> **EXERCISE INSTRUCTIONS**:
Run through the records and show each line that includes the string "agent".
INPUT FOR THIS TASK Start Marker
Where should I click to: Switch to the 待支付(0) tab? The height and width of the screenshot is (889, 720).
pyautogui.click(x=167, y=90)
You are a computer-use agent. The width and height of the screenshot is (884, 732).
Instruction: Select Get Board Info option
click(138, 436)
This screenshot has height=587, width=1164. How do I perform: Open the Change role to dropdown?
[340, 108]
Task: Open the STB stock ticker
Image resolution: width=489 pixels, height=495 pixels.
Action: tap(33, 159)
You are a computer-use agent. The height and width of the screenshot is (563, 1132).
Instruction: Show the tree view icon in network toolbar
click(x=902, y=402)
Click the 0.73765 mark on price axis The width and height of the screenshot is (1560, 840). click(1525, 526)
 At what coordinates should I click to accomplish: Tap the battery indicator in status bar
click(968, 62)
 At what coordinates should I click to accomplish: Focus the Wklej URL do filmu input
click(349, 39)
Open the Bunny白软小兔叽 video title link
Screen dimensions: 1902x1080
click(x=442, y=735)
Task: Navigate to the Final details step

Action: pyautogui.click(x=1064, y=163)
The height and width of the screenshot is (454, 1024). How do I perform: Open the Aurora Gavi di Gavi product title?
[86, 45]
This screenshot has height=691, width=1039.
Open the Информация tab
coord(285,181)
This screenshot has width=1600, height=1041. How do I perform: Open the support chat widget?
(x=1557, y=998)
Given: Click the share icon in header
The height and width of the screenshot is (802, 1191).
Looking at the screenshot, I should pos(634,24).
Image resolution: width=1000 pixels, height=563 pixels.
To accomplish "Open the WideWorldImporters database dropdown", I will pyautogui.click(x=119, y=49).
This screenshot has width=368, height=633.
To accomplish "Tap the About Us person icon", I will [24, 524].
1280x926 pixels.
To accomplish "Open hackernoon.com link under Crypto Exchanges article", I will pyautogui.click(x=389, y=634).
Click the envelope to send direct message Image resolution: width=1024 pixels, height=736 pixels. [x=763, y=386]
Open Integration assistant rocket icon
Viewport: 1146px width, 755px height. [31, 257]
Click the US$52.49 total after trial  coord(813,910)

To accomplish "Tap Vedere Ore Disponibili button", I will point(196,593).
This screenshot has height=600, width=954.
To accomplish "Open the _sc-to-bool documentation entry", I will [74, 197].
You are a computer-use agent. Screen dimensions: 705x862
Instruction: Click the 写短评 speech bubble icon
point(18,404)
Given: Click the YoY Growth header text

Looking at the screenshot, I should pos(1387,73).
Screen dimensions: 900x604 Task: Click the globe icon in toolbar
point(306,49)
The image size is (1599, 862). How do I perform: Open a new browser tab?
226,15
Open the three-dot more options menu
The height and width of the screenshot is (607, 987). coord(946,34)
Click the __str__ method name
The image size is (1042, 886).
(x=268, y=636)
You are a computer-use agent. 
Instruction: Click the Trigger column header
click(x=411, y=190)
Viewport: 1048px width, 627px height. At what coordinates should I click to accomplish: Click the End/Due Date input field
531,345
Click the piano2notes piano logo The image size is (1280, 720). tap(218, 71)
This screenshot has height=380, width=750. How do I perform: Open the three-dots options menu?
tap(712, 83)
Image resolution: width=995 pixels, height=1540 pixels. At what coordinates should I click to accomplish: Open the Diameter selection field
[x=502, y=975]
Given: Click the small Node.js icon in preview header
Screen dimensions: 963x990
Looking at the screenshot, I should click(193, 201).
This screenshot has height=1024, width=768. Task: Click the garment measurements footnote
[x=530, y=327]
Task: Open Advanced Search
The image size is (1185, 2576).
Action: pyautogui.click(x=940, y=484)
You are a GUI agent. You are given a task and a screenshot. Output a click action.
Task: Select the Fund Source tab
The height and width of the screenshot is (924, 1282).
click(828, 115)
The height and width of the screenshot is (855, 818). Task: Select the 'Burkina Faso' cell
INPUT FOR THIS TASK End Marker
> **ANSWER TO THIS PROBLEM**:
You are a computer-use agent. The width and height of the screenshot is (884, 732).
You are a computer-use agent. The height and width of the screenshot is (563, 1132).
You are a computer-use agent. Screen dimensions: 705x862
You are a computer-use agent. 
You are a GUI agent. You are given a task and a screenshot. Output a click action.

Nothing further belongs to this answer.